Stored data
•••••
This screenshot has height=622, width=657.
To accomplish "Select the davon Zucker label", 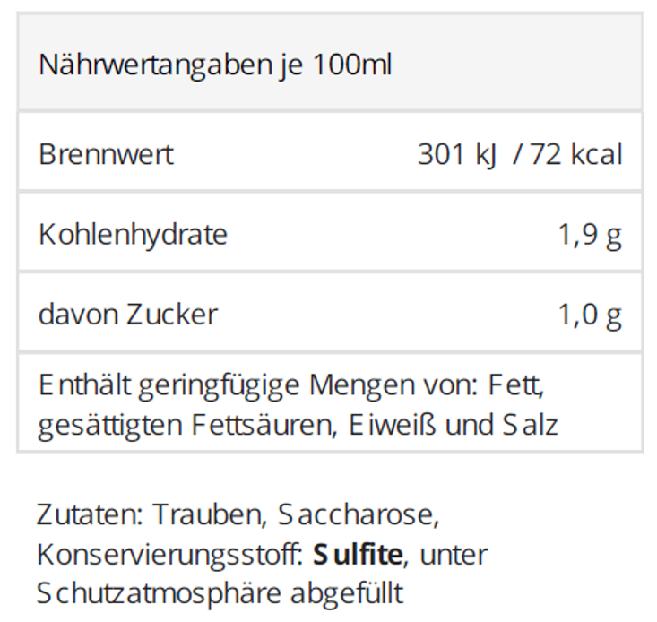I will [128, 315].
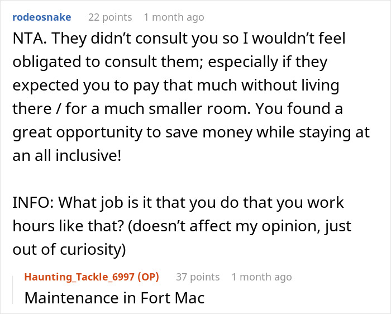
Task: Click the INFO: label in second paragraph
Action: pos(34,202)
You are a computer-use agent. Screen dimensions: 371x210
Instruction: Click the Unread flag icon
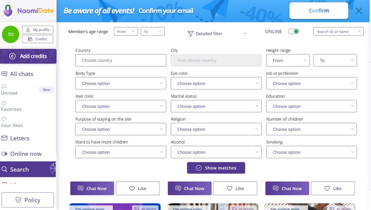point(4,87)
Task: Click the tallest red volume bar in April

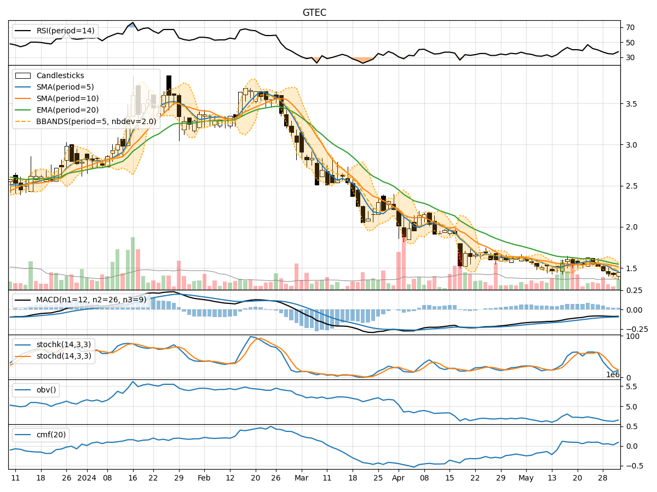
•••••
**PROBLEM TO SOLVE**:
Please return, without any change, the lines from the line containing "You are a computer-use" through the last line of the entries, dropping the pictures.

**EXERCISE RESPONSE**:
You are a computer-use agent. Screen dimensions: 371x210
Instruction: Click the Unread flag icon
point(4,87)
Task: Click the tallest red volume bar in April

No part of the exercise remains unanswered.